Question 5 de l’ITC : Netflix a passé une semaine en France pour analyser les us et coutumes techniques françaises. Nos membres du monde entier sont curieux de savoir comment vous allez aborder le prisme artistique d’autres cultures/flux de travail et comment ils peuvent participer à la création de nouvelles collaborations dans ce domaine avec Netflix.
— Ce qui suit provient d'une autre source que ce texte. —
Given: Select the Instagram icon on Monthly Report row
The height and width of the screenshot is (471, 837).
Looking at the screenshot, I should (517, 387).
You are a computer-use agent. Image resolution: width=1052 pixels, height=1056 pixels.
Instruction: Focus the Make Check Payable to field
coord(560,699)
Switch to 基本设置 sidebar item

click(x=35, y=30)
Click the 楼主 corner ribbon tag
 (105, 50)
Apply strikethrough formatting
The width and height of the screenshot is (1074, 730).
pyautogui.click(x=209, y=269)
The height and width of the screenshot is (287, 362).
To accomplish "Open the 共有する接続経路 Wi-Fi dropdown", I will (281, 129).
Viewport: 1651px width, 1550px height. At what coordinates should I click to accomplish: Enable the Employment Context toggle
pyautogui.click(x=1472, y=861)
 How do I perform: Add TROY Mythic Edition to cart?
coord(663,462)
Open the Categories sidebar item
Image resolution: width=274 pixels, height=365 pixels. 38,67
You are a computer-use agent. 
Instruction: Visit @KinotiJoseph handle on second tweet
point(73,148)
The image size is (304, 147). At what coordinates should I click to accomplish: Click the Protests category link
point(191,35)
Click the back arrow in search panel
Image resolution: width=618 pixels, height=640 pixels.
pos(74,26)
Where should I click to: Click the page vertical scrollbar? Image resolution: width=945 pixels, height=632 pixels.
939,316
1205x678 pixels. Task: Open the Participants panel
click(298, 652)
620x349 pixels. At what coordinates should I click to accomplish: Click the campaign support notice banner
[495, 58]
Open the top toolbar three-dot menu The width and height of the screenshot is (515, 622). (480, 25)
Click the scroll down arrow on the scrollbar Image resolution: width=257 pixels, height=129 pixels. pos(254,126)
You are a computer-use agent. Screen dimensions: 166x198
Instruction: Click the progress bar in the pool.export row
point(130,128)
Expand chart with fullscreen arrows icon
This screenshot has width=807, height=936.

Netflix : Nous continuerons de dialoguer avec les professionnels de la prise de vues dans le monde entier. À mesure que notre présence internationale se développe avec les bureaux locaux, nous nous efforcerons de renforcer les relations avec les communautés créatives de ces territoires. Notre équipe saisit toutes les occasions pour mieux comprendre les pratiques de production (et les défis) propres aux communautés créatives avec lesquelles nous travaillons ; c’est l’une des meilleures parties de notre travail ! Nous n’approchons pas ces échanges du point de vue d’Hollywood ; Netflix est vraiment une entreprise mondiale avec une équipe internationale de professionnels expérimentés profondément enracinés dans leur communauté de production. Lors du lancement d’un projet, nous invitons les équipes à faire part de leurs préoccupations concernant les méthodes de travail que nous préférons et à demander conseil si certaines de ces informations peuvent être nouvelles ou inconnues. Nous nous efforçons d’avoir toujours une conversation ouverte. Que ce soit par le biais de réunions avec les équipes de nos projets, de conférences ou de voyages exploratoires, nous cherchons à interagir avec des professionnels locaux, à apprendre d’eux et à partager nos découvertes au niveau mondial, non seulement avec notre équipe et notre entreprise, mais également avec l’ensemble du secteur. De plus, nous avons rejoint et contribué à des sous-comités techniques (à l’ASC et à la SMPTE, par exemple) et souhaitons faire de même avec d’autres organisations à l’échelle mondiale.

(Traduit de l’américain par Laurent Andrieux et Philippe Ros pour l’AFC)

(1) :
- Note de Marc Shipman-Müeller (Responsable produits caméras et optiques Arri) qui nous fait remarquer l’inexactitude de la phrase, car il serait plus juste de dire, nous citons Marc : « Mais, en raison des recommandations de Netflix jusqu’à ce qu’Arri lance le prochain capteur Super 35 4K, nous serons obligés d’utiliser des caméras full frame si nous choisissons de filmer avec les caméras Arri. »
« Car il est possible d’utiliser à la fois les appareils Alexa LF et Alexa Mini LF pour filmer pour Netflix avec des objectifs Super 35, ce qui a déjà été fait dans de nombreux cas. Le mode de capteur LF 16:9 est approuvé par Netflix et permet l’utilisation de divers objectifs Super 35 sphériques (voir la liste des objectifs Arri dans le document PDF sur l’anamorphique à consulter ou télécharger ci-dessous). L’utilisation du capteur en 2 880x2 880, approuvé par Netflix permet l’utilisation d’optiques anamorphiques Arri Master Anamorphics ou Cooke Anamorphics Super 35 ».
- Note de l’ITC : Nous remercions Marc qui a parfaitement raison de dire que cette phrase est inexacte, mais lorsque l’on fait le choix d’une caméra LF, il faut quand même rajouter les frais induits par l’utilisation de plus de données (open gate pour le Scope), le prix de location légèrement supérieur (la Mini LF est environ 15 % plus chère à la location que la Mini) et la limitation du nombre des courtes focales Super 35 qui ne peuvent pas toutes couvrir les caméras LF.